──────── EXTRACTED ENTRIES

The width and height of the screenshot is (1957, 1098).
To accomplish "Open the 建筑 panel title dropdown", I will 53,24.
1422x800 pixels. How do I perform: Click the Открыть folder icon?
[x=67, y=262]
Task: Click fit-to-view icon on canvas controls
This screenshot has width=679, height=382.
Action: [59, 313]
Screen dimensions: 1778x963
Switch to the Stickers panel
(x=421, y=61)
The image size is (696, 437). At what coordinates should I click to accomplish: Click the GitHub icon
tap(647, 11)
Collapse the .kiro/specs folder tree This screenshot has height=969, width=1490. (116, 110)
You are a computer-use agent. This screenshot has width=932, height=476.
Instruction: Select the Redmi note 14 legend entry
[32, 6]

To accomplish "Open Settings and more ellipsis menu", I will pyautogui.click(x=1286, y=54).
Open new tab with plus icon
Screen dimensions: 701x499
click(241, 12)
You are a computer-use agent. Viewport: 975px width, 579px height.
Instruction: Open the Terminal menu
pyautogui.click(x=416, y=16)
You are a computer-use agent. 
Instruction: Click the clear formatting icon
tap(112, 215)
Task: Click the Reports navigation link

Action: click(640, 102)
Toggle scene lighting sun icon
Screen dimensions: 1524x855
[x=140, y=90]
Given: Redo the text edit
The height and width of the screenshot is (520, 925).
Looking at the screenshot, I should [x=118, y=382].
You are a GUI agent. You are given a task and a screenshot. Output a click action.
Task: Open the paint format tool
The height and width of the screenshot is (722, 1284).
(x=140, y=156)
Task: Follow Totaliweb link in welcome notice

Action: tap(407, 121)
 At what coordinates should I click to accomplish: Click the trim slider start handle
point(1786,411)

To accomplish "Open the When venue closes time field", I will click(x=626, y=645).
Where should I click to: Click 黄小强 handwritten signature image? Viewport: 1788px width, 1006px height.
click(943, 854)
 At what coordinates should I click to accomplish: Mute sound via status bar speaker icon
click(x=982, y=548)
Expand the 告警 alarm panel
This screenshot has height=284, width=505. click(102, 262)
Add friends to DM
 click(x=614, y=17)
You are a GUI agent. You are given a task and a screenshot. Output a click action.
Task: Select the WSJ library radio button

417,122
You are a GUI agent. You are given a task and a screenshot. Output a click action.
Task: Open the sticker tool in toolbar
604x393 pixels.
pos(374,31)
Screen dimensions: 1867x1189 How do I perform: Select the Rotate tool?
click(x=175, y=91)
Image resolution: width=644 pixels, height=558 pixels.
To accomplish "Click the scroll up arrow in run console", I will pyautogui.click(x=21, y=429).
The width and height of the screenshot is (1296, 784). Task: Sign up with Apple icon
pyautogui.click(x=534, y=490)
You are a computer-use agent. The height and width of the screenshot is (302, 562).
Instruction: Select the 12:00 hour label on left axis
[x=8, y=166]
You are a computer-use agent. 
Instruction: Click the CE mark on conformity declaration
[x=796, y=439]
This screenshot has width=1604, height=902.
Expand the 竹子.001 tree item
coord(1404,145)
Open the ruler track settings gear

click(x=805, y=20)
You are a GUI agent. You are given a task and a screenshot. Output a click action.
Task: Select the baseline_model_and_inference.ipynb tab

────────────────

YOUR GOAL —
What's needed is an exact copy of every entry.

SOLUTION TO THIS EXERCISE —
The width and height of the screenshot is (1957, 1098).
To accomplish "Open the 建筑 panel title dropdown", I will 53,24.
1422x800 pixels. How do I perform: Click the Открыть folder icon?
[x=67, y=262]
Task: Click fit-to-view icon on canvas controls
This screenshot has width=679, height=382.
Action: [59, 313]
Screen dimensions: 1778x963
Switch to the Stickers panel
(x=421, y=61)
The image size is (696, 437). At what coordinates should I click to accomplish: Click the GitHub icon
tap(647, 11)
Collapse the .kiro/specs folder tree This screenshot has height=969, width=1490. (116, 110)
You are a computer-use agent. This screenshot has width=932, height=476.
Instruction: Select the Redmi note 14 legend entry
[32, 6]

To accomplish "Open Settings and more ellipsis menu", I will pyautogui.click(x=1286, y=54).
Open new tab with plus icon
Screen dimensions: 701x499
click(241, 12)
You are a computer-use agent. Viewport: 975px width, 579px height.
Instruction: Open the Terminal menu
pyautogui.click(x=416, y=16)
You are a computer-use agent. 
Instruction: Click the clear formatting icon
tap(112, 215)
Task: Click the Reports navigation link

Action: click(640, 102)
Toggle scene lighting sun icon
Screen dimensions: 1524x855
[x=140, y=90]
Given: Redo the text edit
The height and width of the screenshot is (520, 925).
Looking at the screenshot, I should [x=118, y=382].
You are a GUI agent. You are given a task and a screenshot. Output a click action.
Task: Open the paint format tool
The height and width of the screenshot is (722, 1284).
(x=140, y=156)
Task: Follow Totaliweb link in welcome notice

Action: tap(407, 121)
 At what coordinates should I click to accomplish: Click the trim slider start handle
point(1786,411)

To accomplish "Open the When venue closes time field", I will click(x=626, y=645).
Where should I click to: Click 黄小强 handwritten signature image? Viewport: 1788px width, 1006px height.
click(943, 854)
 At what coordinates should I click to accomplish: Mute sound via status bar speaker icon
click(x=982, y=548)
Expand the 告警 alarm panel
This screenshot has height=284, width=505. click(102, 262)
Add friends to DM
 click(x=614, y=17)
You are a GUI agent. You are given a task and a screenshot. Output a click action.
Task: Select the WSJ library radio button

417,122
You are a GUI agent. You are given a task and a screenshot. Output a click action.
Task: Open the sticker tool in toolbar
604x393 pixels.
pos(374,31)
Screen dimensions: 1867x1189 How do I perform: Select the Rotate tool?
click(x=175, y=91)
Image resolution: width=644 pixels, height=558 pixels.
To accomplish "Click the scroll up arrow in run console", I will pyautogui.click(x=21, y=429).
The width and height of the screenshot is (1296, 784). Task: Sign up with Apple icon
pyautogui.click(x=534, y=490)
You are a computer-use agent. The height and width of the screenshot is (302, 562).
Instruction: Select the 12:00 hour label on left axis
[x=8, y=166]
You are a computer-use agent. 
Instruction: Click the CE mark on conformity declaration
[x=796, y=439]
This screenshot has width=1604, height=902.
Expand the 竹子.001 tree item
coord(1404,145)
Open the ruler track settings gear

click(x=805, y=20)
You are a GUI agent. You are given a task and a screenshot. Output a click action.
Task: Select the baseline_model_and_inference.ipynb tab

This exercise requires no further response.